Im Übrigen habe der Antrag der Antragsteller zu 3 bis 6 selbst dann Erfolg, wenn die Eltern sich rechtsmissbräuchlich verhalten hätten. Denn § 2 AsylbLG verlange eine „Selbstbeeinflussung“ der Aufenthaltsdauer, wobei das Verhalten der gesetzlichen Vertreter aufgrund des höchstpersönlichen Charakters nicht zurechenbar sei.
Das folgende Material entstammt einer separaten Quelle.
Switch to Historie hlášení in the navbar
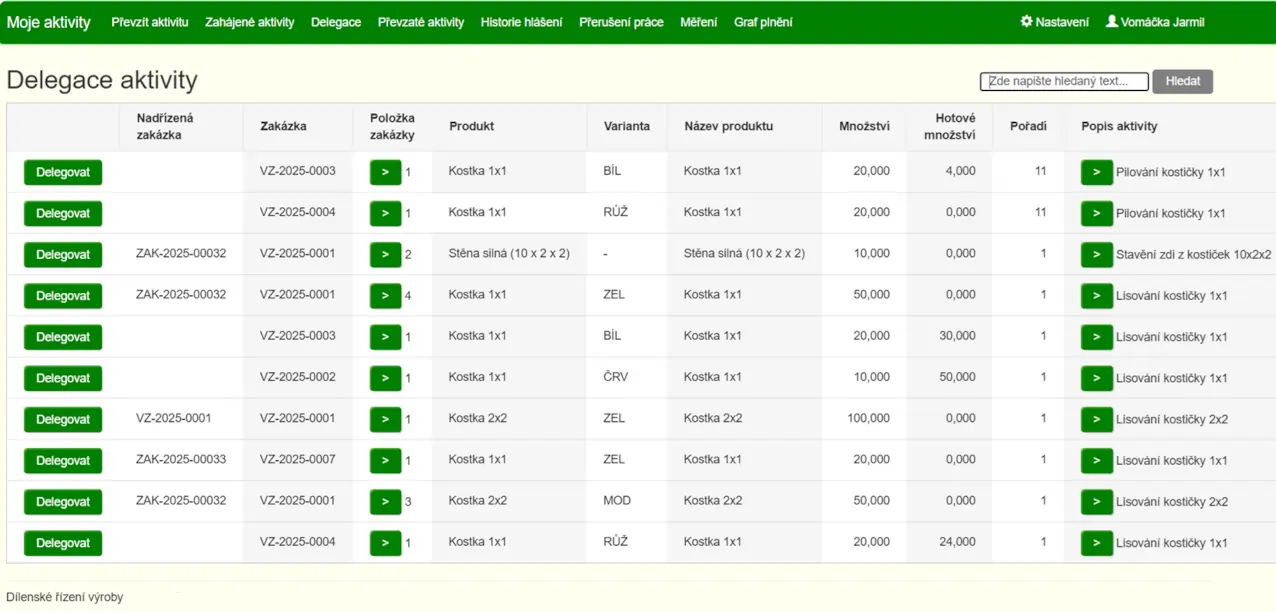 tap(521, 22)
Im streitigen Zeitraum könne bereits mangels Einsichtsfähigkeit aus Sicht der Kammer kein vorsätzlicher Rechtsmissbrauch vorgeworfen werden, zumal sich die ausländerrechtlichen Mitwirkungsaufforderungen ausschließlich an ein Elternteil gerichtet hätten und die Kenntnis der Minderjährigen von den abverlangten Pflichten fraglich erscheine. Gleiches gelte bzgl. der fehlenden Kenntnis für die Antragstellerin zu 3 ab Eintritt der Volljährigkeit. Denn ab Eintritt der Volljährigkeit am 19.8.2020 sei (offenbar auch coronabedingt) keine ausländerrechtliche Mitwirkungsaufforderung an sie gerichtet worden.
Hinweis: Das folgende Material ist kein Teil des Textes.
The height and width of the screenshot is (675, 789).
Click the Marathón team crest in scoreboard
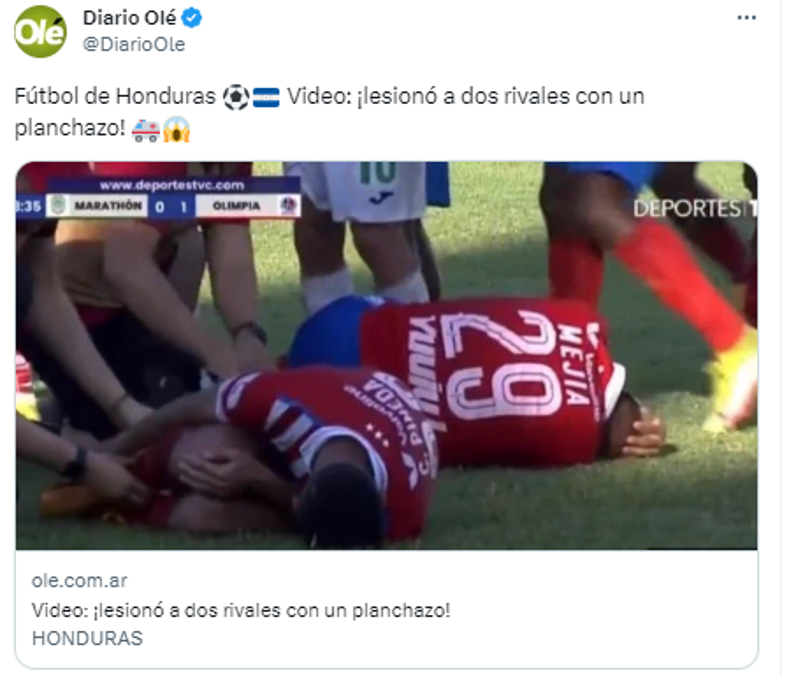click(58, 206)
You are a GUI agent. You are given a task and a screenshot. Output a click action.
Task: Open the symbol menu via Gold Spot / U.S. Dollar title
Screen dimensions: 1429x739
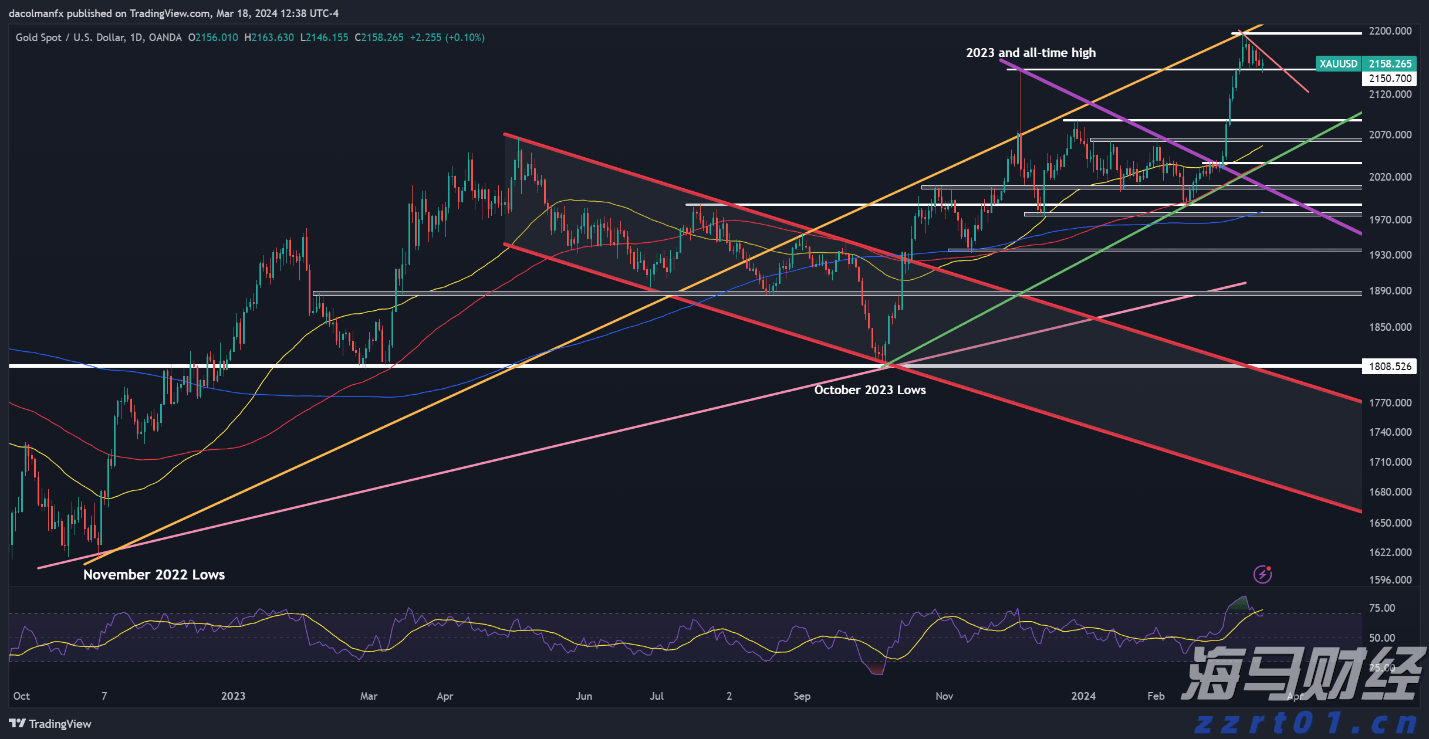pyautogui.click(x=70, y=37)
Da die Antragsteller zu 1 und 2 als Ehepaar ohnehin der Regelbedarfsstufe 2 zuzuordnen seien, komme es nicht darauf an, ob die Unterbringung in einer Gemeinschaftsunterkunft erfolge, die ebenfalls die Regelbedarfsstufe 2 bedinge. Auf die Regelbedarfsstufen der haushaltsangehörigen Antragsteller zu 3 bis 6 wirke sich die Einstufung als Gemeinschaftsunterkunft ebenfalls nicht aus.

Die erforderliche besondere Eilbedürftigkeit der Sache ergebe sich aus dem existenzsichernden Charakter der Leistungen.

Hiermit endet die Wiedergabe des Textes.